> _Data under study_

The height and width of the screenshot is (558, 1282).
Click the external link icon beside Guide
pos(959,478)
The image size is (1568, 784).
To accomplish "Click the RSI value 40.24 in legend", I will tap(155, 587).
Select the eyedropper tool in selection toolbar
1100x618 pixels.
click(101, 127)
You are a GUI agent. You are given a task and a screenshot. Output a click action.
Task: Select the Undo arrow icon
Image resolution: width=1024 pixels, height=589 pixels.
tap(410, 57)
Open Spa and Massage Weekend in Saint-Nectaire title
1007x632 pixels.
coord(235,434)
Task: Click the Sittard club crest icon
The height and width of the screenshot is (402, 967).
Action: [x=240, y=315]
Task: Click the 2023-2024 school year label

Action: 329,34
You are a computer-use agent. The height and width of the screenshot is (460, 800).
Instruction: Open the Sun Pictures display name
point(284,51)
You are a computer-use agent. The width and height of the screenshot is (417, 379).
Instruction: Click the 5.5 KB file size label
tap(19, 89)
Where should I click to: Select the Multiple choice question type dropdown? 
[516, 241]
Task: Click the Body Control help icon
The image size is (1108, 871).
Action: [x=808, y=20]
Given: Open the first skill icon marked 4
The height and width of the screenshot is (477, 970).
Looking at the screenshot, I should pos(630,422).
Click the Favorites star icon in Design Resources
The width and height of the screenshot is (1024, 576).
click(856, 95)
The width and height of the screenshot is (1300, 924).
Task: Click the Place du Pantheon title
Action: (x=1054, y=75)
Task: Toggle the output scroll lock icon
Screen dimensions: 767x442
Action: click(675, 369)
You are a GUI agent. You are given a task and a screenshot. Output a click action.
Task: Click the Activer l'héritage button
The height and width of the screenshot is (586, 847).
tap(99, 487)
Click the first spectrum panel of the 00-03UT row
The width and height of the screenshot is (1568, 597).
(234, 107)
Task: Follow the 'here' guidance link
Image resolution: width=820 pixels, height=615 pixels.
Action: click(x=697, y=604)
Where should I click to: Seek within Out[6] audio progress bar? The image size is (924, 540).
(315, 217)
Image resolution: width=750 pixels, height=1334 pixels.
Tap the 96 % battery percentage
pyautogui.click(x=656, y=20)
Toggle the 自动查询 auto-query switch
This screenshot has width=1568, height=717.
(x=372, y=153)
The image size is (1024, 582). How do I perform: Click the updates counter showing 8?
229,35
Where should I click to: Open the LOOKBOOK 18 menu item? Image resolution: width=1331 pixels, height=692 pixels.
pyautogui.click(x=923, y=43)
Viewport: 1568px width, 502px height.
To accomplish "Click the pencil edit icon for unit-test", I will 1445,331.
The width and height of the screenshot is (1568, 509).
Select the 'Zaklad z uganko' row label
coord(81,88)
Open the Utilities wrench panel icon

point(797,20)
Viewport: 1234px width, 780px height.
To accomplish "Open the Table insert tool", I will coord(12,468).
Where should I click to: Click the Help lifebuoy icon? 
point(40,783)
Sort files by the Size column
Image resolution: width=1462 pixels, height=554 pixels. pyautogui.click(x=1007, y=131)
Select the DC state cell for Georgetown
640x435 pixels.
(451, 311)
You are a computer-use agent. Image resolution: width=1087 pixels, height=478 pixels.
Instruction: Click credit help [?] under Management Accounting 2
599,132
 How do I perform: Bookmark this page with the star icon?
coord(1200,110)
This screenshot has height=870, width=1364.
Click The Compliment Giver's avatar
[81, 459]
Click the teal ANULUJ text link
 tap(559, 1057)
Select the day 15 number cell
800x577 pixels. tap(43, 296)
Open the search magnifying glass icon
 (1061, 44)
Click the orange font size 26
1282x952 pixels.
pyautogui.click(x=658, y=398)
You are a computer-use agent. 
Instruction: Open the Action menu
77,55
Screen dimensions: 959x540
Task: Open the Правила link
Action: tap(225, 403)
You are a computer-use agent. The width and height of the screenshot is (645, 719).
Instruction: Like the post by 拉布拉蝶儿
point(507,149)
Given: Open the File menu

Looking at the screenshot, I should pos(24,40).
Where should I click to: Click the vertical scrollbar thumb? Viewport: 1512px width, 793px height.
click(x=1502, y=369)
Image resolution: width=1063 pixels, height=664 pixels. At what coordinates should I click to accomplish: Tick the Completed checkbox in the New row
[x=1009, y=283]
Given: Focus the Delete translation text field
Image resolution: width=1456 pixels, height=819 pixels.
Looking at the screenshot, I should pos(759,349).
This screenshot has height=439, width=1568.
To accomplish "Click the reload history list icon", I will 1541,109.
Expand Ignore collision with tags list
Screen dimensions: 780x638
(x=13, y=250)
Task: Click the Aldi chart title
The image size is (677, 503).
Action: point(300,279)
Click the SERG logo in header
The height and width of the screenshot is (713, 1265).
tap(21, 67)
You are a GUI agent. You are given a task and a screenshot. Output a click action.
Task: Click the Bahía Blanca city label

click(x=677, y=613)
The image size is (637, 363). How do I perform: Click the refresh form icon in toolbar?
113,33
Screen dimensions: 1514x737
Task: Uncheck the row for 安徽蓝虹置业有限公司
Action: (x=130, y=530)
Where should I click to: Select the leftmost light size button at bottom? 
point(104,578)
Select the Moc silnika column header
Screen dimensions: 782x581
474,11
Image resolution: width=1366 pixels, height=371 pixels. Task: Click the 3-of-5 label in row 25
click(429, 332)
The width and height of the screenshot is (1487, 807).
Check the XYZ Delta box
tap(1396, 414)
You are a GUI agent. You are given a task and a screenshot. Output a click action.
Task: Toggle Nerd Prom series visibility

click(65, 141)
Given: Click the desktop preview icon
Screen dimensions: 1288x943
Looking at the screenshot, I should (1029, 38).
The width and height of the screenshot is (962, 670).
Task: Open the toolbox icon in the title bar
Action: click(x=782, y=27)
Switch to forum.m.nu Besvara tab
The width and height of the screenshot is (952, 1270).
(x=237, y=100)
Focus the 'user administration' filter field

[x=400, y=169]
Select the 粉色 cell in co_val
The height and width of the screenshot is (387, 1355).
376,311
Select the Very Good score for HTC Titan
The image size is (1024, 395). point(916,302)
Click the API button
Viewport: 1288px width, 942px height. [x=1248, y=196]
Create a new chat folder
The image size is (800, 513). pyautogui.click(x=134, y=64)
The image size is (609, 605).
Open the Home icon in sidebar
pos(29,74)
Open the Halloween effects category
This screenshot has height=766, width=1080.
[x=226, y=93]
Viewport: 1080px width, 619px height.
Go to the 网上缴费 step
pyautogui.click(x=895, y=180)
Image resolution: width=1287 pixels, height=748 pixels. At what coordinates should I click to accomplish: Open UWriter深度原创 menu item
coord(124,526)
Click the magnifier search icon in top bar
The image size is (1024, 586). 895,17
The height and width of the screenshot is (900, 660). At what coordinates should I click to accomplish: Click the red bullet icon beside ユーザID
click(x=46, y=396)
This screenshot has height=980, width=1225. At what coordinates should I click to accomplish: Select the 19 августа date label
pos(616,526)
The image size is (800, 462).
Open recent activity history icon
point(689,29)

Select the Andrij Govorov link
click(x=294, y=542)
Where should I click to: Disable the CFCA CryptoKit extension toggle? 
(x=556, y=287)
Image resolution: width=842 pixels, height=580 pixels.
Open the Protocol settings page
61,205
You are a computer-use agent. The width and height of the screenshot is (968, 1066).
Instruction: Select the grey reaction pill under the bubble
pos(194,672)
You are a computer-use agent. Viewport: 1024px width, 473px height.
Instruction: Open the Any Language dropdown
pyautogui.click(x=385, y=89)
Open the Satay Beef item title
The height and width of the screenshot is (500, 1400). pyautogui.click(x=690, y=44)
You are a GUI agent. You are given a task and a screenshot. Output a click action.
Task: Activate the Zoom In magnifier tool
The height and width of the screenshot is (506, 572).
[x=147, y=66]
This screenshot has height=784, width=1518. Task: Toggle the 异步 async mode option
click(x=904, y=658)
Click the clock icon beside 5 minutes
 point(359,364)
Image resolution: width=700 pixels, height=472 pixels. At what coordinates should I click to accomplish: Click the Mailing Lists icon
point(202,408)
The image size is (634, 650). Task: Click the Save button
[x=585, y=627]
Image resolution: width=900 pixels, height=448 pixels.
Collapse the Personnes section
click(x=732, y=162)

> _Requirement_
Lines above with the string "header" need to be found and copied.

> _Answer space_
Click the SERG logo in header
Select the Moc silnika column header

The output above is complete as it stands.